- [TESTO DA LEGGERE]:
§
Nemmeno Tommaso d’Aquino, gran santo e teologo ma soprattutto finissimo filosofo, riuscì a sfuggire al suo fascino ambiguo, tant’è che nella Summa theologica pare abbia introdotto la seguente superba asserzione:
Affinché quindi la beatitudine dei santi venga da essi più apprezzata, e maggiormente essi ne rendano grazie a Dio, viene loro concesso di vedere perfettamente la pena dei reprobi.
Come dire che più ci si compiace della propria santità quanto più si gode di essere sfuggiti alla pena e viceversa. Insomma bisogna immaginare santi e beati che, contemplando dalle loro nuvolette i dannati gettati nei pentoloni bollenti e inforconati da’ diavoli, godono (come ricci o come furetti, chissà perché) nell’assistere alla pena altrui. Anche l’Aquinate sembra dunque aver sdoganato la gioia malignazza per la disgrazia altrui, almeno a leggere questo divertente ma anche inquietante saggio della storica culturale inglese Tiffany Watt Smith, Schadenfreude. La gioia per le disgrazie altrui (tr. it. di Claudia Durastanti, Milano, Utet/DeAPlaneta Libri, 2019. Ed. orig. Schadenfreude. The Joy of Another Misfortune, Profile Books LDT 2018).
§
- [ESTRATTO DEI DATI]:
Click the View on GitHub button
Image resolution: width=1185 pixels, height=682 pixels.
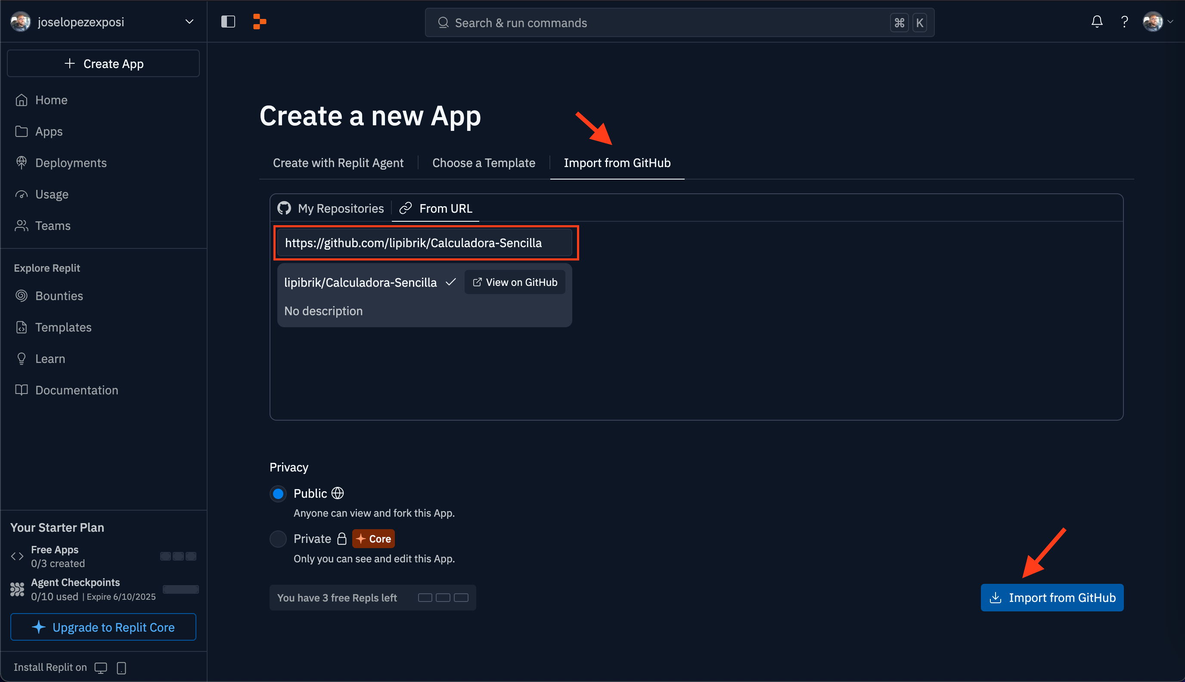(x=515, y=282)
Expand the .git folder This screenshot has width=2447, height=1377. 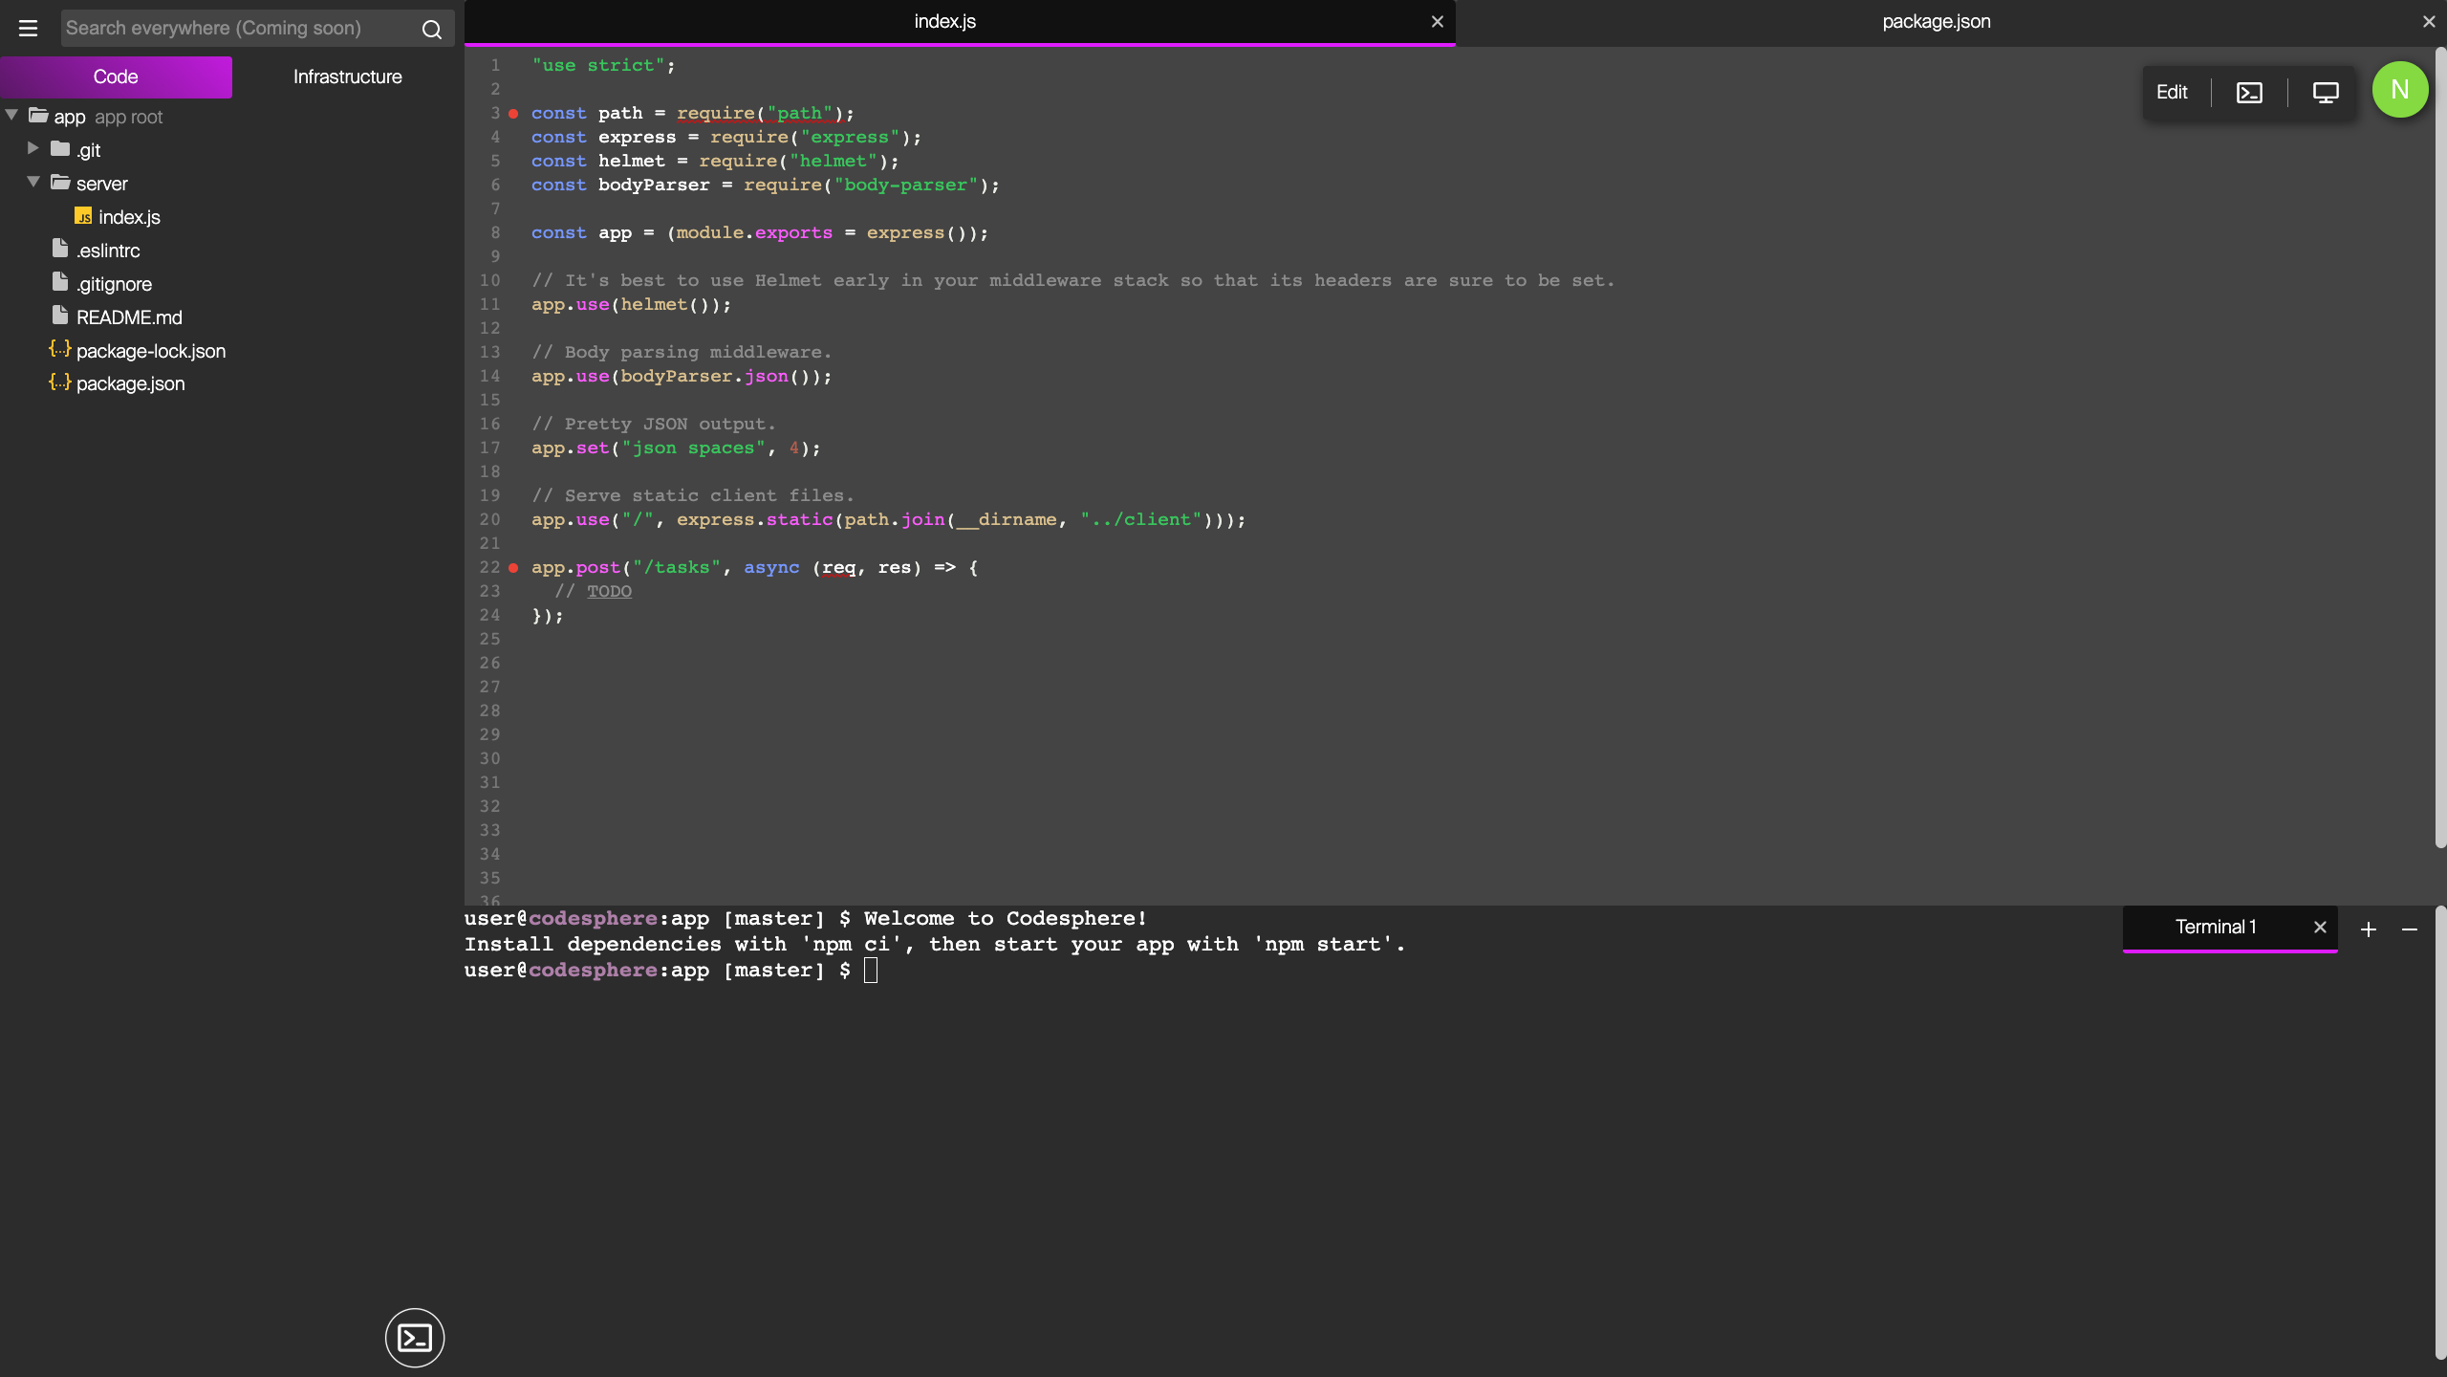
§
- [PROBLEMA BREVE]: Modifica il passo del brano sulla Schadenfreude compreso tra "Come dire che" e "Books LDT 2018).", estremi inclusi, mettendo "calderoni" al posto di "pentoloni", e riscrivilo per intero. I dati non servono a nulla in questo lavoro.

- [RISPOSTA COMPLETA]:
Come dire che più ci si compiace della propria santità quanto più si gode di essere sfuggiti alla pena e viceversa. Insomma bisogna immaginare santi e beati che, contemplando dalle loro nuvolette i dannati gettati nei calderoni bollenti e inforconati da’ diavoli, godono (come ricci o come furetti, chissà perché) nell’assistere alla pena altrui. Anche l’Aquinate sembra dunque aver sdoganato la gioia malignazza per la disgrazia altrui, almeno a leggere questo divertente ma anche inquietante saggio della storica culturale inglese Tiffany Watt Smith, Schadenfreude. La gioia per le disgrazie altrui (tr. it. di Claudia Durastanti, Milano, Utet/DeAPlaneta Libri, 2019. Ed. orig. Schadenfreude. The Joy of Another Misfortune, Profile Books LDT 2018).